- **What is required**:
Please rewrite the records starting at the line containing "For every named" and ending at the line containing "Limit Use of Sensitive Info", replacing "Sensitive Info" with "Sensitive Information" and leaving everything else unchanged.

- **Dataset records**:
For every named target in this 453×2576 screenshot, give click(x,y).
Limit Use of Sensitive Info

* * *

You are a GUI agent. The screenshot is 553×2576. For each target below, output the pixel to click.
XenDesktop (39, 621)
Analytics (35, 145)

- **Output of the exercise**:
For every named target in this 453×2576 screenshot, give click(x,y).
Limit Use of Sensitive Information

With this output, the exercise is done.